大手企業の約半数がAIエージェントを本番運用 7割が推進人材の不足を課題視

最終更新日:2026.07.10

大手企業でAIエージェントの本番運用が約半数に達する一方、活用を推進する人材や体制の不足が最大の課題として浮かび上がった。

パーソルキャリアが2026年7月1日に調査結果を公表した。

ニュースの概要

パーソルキャリアが2026年7月1日に公表した「大手企業のAIエージェント活用に関する実態調査」は、売上高1,000億円以上の企業に在籍する部長職以上505名を対象に、2026年5月20日から22日に実施された。

それによると、AIエージェントを「全社展開・経営戦略への統合」「複数部署で本番運用」「一部部署で本番運用」まで進めた企業の合計は48.3%に達し、約半数が実証段階を超えて実運用へ移行している。

このうち20.0%は全社展開・経営戦略への統合段階にあると回答した。

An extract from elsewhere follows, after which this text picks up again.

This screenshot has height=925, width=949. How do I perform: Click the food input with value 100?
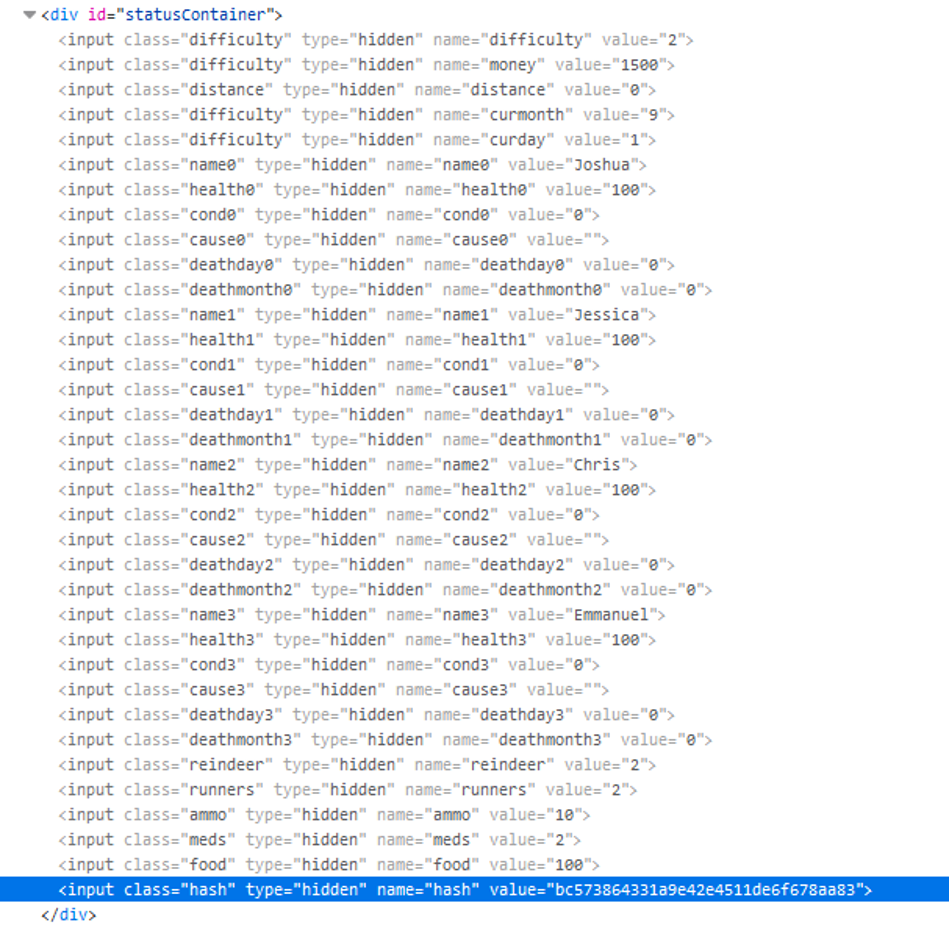pos(329,865)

導入企業の約6割にあたる59.0%が効果を実感しており、47.6%が「属人化していた業務ノウハウの形式知化・継承が進んだ」と答えるなど、生産性の向上だけでなく知の継承にも効果が波及している。

一方で、活用を推進する人材や体制については約7割にあたる73.1%が不足感を抱いており、最大の障壁は「設計・評価できる人材の不足」で45.9%、次いで「業務や活用目的の整理ができていない」が32.1%だった。

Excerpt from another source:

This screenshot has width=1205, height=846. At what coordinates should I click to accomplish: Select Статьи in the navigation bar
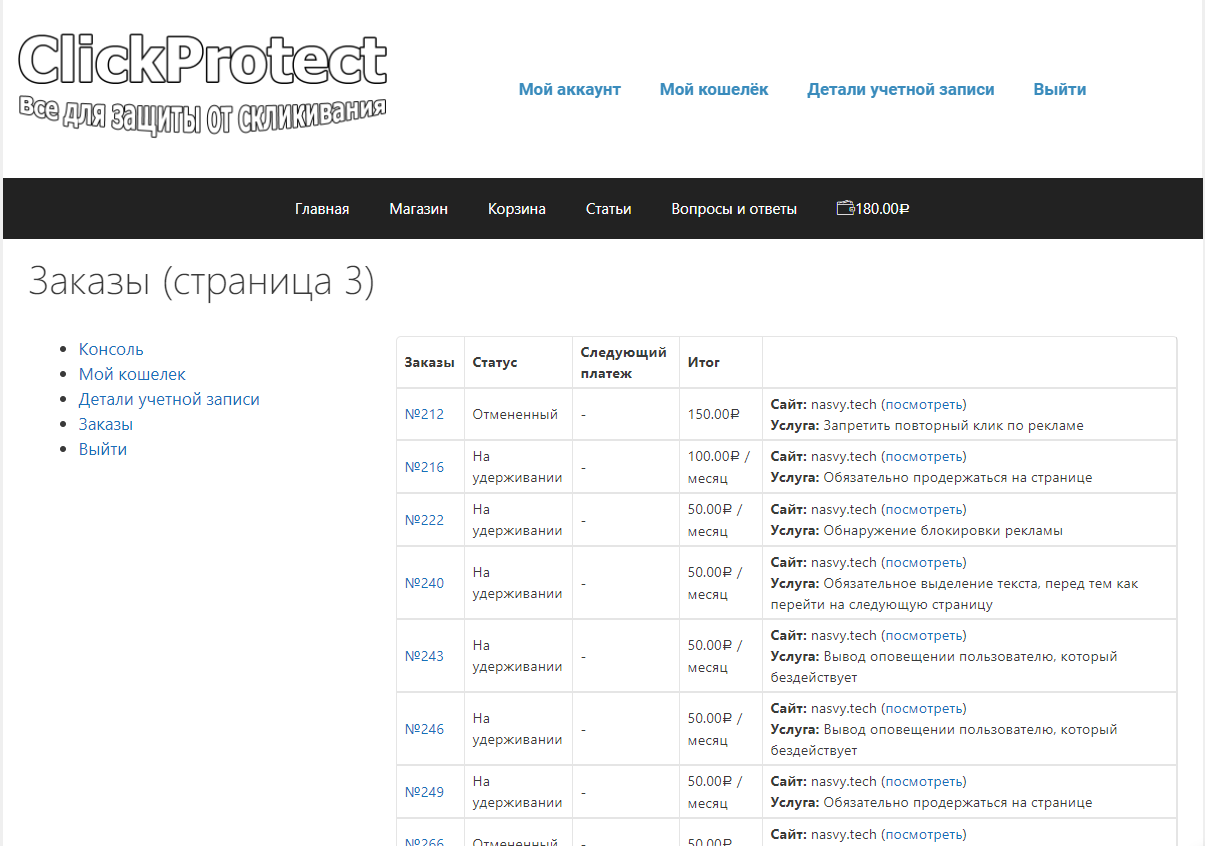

ツールの導入以上に、業務を設計し効果を評価できる人材の育成が、普及の分かれ目になりつつある。

リスキリングドットコムの見解

リスキリングドットコムとしては、この調査が示す「本番運用は進むが、それを支える人材が足りない」という構図に注目したいところです。

AIエージェントは導入して終わりではなく、どの業務にどう組み込み、成果をどう測るかを設計できる人材がいて初めて成果につながります。

設計・評価できる人材の不足が最大の障壁という結果は、多くの企業でツール投資が先行し、人材投資が後追いになっている実態を映しています。

まず取り組むべきは、現場の管理職やDX推進の担当者が業務プロセスを分解し、AIに任せる範囲を自ら定義できるスキルを身につけることです。

全社的なリスキリングと、効果を検証する仕組みづくりを並行して進めることが、投資対効果を高める鍵になると考えます。